Abigail Colombo
Cast Iron Fritatta
I’d like to say I make fritattas on the reg because it sounds fancy and is fun to say, but the truth is I usually settle for a scramble because the one extra step is too much too soon in the AM.
This recipe is very simple and you can customize it however you like, depending on what’s in the fridge. I went with broccoli and cheddar because that combination really never gets old for me whatever it may be…soup, pasta, or eggs.
This cast iron pan is miniature and I just adore it. Actually, I have a fixation with buying any kitchenware that is personal size.

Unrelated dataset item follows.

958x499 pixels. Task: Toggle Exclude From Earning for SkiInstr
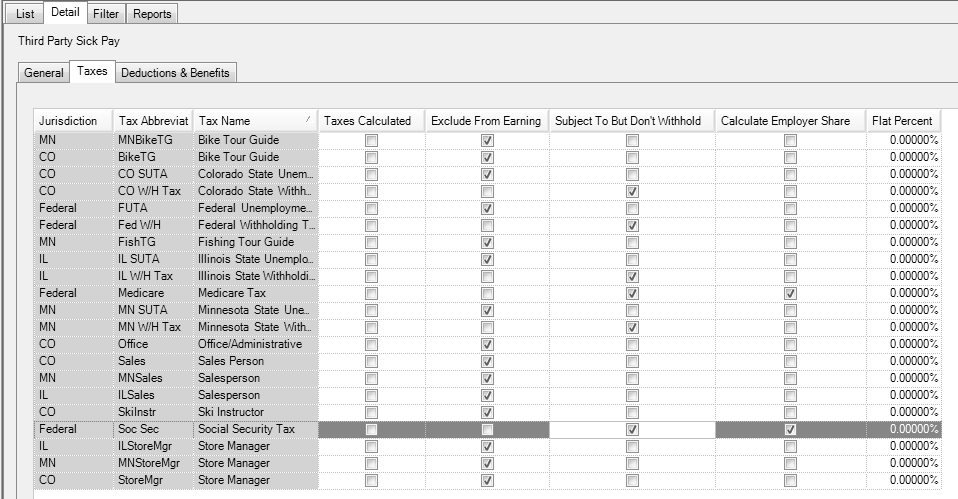click(x=487, y=412)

Admitting you have a problem is the first step, right?

Broccoli Cheddar Fritatta
Servings: 1
Time: 15 minnutes
Difficulty: Easy-ish
Ingredients
2 eggs
1 cup Broccoli, chopped small
Handful Cherry Tomatoes, halved
1/2 Shallot, Minced
1/2 Cup Trader Joes Gruyere/Cheddar, grated
Salt and Pepper
Butter or Oil
Optional:
Avocado
Tapatio
Directions
Put oven on broil, low; grease cast iron pan, place in oven while you cook the veggies. The hot pan will help cook the eggs as soon as they hit the pan.

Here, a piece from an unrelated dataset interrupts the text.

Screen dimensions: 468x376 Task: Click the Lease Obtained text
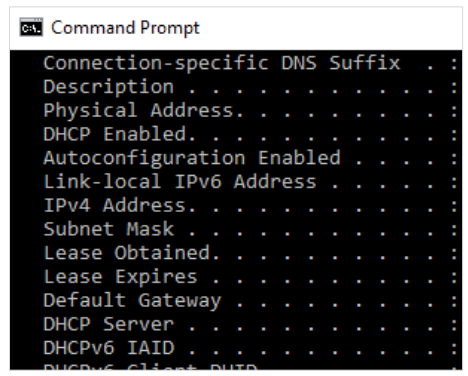pos(127,253)
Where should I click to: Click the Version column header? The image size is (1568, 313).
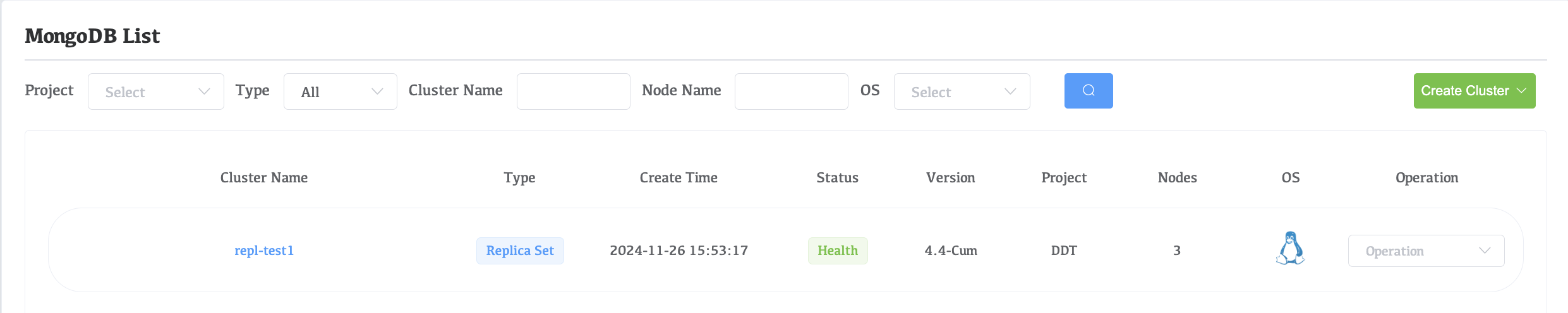click(x=950, y=178)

Drizzle oil in a separate pan and saute shallot, broccoli, and cherry tomatoes until fully cooked, season with salt and pepper.
Whisk the eggs with half of the cheese and salt and pepper, set aside
Put veggies in the cast iron, pour eggs over them, cover the top with the rest of the cheese.

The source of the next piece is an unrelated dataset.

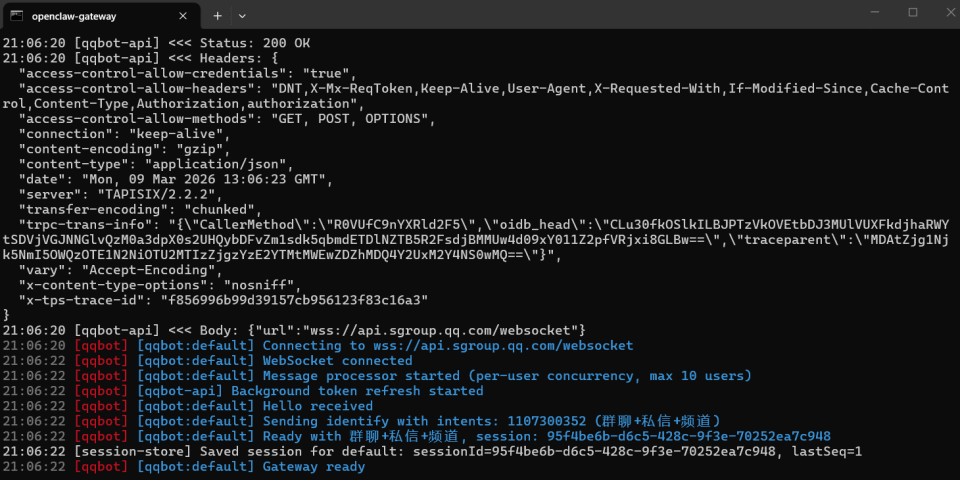Click the "Gateway ready" log line

(x=313, y=466)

Place in the oven on the top rack for about 3-5 mins, then put on high for 2-3 minutes until the cheese is just browned. Since this is so tiny the eggs will cook FAST which is why baking isn’t necessary. You really don’t want to over cook it (eggs will be spongy and not custardy like you want) so experiment with the times and keep a close eye. Jiggling the pan to see if the eggs are set it a good test and don’t be afraid to take it out a little early, as it will to continue to cook.
Top with avocado, hot sauce, and take a fork to it.